Dans un courrier adressé le 9 février au Ministre d’État, le Conseil national a demandé qu’une réunion sur la gestion de la crise sanitaire soit organisée dans les prochains jours. Objectif : que les restrictions sanitaires à Monaco soient assouplies « au regard d’une évolution actuelle, favorable » estiment les élus. Le Conseil national a également fait part de nombreuses revendications.
Pour le Conseil national, pas de doute. Il est temps à Monaco – comme c’est le cas dans de nombreux pays, y compris en France – d’alléger les restrictions sanitaires en vigueur. Les élus se basent sur trois constats : « la baisse régulière du taux d’incidence à Monaco », « les dernières études qui démontrent la faible dangerosité du variant omicron », et enfin « le nombre de personnes admises en réanimation qui reste très limité ».
Masques en extérieur, jauges, télétravail : les assouplissements demandés par le Conseil national
Parmi les allègements demandés par les élus du Conseil national, il y en a notamment trois : la fin du télétravail obligatoire, la fin de l’obligation du masque en extérieur (à l’exception des lieux de forte fréquentation), et enfin la suppression des jauges pour les événements sportifs et culturels (au-delà de 2000 personnes).
Dans les établissements scolaires….
Les élus demandent également que le protocole sanitaire dans les établissements scolaires soit mieux adapté. Le Conseil national souligne notamment que les fermetures de classes ( ou de sections de crèches) en raison de cas de COVID-19, tout comme l’isolement des cas contacts, « induisent une forte désorganisation des familles qui se répercute sur les entreprises et les services publics. » Les règles doivent donc être, selon eux, revues et « mieux équilibrées ». Les protocoles sanitaires seraient de surcroit à Monaco « plus contraignants qu’en France, où ils vont bientôt être à nouveau allégés. » Les élus demandent également que le maintien du port du masque obligatoire dans les cours de récréation, pendant le sport scolaire en intérieur et lorsque les élèves sont assis, en classe, soit également réévalué. Enfin, à nouveau , l’assemblée a reformulé son souhait que dans l’ensemble des salles de classe soient installés des purificateurs d’air dotés de filtres à air à haute performance, « dont l’efficacité est démontrée depuis de nombreux mois dans les communes voisines. »
Une redéfinition des règles d’isolement pour les cas contacts
Pour les personnes cas contact (bénéficiant d’un schéma vaccinal complet), les règles en vigueur à Monaco seraient aujourd’hui beaucoup plus contraignantes en termes d’isolement que celles en vigueur en France.
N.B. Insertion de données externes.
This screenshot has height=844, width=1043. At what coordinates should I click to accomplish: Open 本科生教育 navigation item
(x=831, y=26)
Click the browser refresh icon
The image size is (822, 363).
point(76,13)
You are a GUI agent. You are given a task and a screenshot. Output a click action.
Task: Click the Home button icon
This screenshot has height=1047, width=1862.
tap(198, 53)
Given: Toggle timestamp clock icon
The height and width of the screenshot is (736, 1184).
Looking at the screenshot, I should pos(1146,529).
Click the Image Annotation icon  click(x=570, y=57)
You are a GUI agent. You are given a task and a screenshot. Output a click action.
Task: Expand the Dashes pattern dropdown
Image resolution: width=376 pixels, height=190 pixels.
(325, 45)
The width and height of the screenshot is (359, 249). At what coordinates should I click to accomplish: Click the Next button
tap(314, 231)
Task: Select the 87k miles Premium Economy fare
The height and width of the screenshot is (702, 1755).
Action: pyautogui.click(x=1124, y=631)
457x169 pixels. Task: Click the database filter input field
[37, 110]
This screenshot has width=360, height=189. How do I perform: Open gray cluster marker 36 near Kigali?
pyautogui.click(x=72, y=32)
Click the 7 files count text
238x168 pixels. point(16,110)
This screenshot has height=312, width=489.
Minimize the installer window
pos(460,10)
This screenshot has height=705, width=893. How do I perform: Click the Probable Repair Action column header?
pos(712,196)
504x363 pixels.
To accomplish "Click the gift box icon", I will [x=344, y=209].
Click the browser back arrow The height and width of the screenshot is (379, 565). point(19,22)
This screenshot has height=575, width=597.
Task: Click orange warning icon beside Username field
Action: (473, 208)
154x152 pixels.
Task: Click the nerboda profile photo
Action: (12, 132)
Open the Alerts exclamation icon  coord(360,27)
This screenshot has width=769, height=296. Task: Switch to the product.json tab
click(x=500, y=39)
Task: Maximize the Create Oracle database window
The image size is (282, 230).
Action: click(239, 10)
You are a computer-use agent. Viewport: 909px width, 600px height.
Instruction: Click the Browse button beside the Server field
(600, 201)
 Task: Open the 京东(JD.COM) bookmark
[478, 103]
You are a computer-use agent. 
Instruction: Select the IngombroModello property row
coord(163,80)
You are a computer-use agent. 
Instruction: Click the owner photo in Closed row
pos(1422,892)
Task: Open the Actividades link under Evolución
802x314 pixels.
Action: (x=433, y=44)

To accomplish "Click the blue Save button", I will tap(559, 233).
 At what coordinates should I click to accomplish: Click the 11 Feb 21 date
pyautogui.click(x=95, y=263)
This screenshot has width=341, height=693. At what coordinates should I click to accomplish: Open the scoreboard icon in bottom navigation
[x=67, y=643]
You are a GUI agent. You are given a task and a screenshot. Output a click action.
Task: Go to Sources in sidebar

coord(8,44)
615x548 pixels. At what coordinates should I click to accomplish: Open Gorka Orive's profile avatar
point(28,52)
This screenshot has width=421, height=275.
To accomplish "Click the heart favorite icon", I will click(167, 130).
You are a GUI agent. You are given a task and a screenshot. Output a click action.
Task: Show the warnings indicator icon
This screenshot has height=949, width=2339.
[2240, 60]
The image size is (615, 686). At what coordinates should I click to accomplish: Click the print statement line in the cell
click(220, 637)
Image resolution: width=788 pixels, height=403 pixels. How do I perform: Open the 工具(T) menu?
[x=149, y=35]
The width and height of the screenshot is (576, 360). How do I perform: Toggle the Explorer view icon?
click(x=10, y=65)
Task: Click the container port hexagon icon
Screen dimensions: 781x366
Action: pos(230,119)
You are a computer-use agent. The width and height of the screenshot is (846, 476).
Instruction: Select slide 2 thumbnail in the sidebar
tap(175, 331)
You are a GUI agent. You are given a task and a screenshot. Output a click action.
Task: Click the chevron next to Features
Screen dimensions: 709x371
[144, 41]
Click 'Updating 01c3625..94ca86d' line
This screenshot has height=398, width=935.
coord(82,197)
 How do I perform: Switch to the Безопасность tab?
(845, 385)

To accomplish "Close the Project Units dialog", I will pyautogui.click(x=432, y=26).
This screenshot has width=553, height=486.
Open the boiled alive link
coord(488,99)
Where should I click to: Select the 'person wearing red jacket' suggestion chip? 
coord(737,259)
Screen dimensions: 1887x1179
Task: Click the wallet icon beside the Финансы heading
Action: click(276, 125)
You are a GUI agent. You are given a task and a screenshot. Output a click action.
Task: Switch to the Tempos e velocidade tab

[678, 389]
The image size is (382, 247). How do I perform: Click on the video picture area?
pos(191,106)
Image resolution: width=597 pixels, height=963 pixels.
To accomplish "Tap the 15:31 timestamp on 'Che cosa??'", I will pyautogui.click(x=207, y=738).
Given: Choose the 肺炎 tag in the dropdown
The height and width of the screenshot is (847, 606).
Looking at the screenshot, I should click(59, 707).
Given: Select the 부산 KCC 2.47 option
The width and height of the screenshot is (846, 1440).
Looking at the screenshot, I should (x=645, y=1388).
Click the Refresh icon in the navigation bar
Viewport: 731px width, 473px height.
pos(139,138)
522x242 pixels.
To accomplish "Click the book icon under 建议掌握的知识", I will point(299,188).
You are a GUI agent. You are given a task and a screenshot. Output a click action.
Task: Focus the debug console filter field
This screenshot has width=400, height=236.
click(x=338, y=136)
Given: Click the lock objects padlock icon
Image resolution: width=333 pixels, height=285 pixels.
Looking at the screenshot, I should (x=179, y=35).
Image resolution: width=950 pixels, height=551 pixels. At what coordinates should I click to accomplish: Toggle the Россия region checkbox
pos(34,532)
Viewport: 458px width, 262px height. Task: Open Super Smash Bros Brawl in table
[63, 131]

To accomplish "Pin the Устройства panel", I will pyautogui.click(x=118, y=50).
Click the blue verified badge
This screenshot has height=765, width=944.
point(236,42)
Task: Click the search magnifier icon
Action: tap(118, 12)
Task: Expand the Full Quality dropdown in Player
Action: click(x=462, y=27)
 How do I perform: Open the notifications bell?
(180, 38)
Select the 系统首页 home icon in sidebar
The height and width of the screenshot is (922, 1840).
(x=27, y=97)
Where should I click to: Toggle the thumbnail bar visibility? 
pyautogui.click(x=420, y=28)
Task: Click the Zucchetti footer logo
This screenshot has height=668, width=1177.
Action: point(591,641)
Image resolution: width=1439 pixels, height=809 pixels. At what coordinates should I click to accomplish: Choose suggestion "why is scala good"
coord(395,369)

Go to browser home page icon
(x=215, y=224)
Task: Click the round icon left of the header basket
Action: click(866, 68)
Selon les élus du Conseil national, « outre les contraintes qui pèsent sur les familles, ces règles se révèlent particulièrement pénalisantes pour l’activité des entreprises et des administrations, qui font face, parmi les actifs, à de nombreux « cas contact » de cette nature.» Voilà pourquoi, selon le Conseil national : «Tout cas contact, disposant d’un schéma vaccinal complet et testé négatif, ne devrait donc plus être contraint à l’isolement ».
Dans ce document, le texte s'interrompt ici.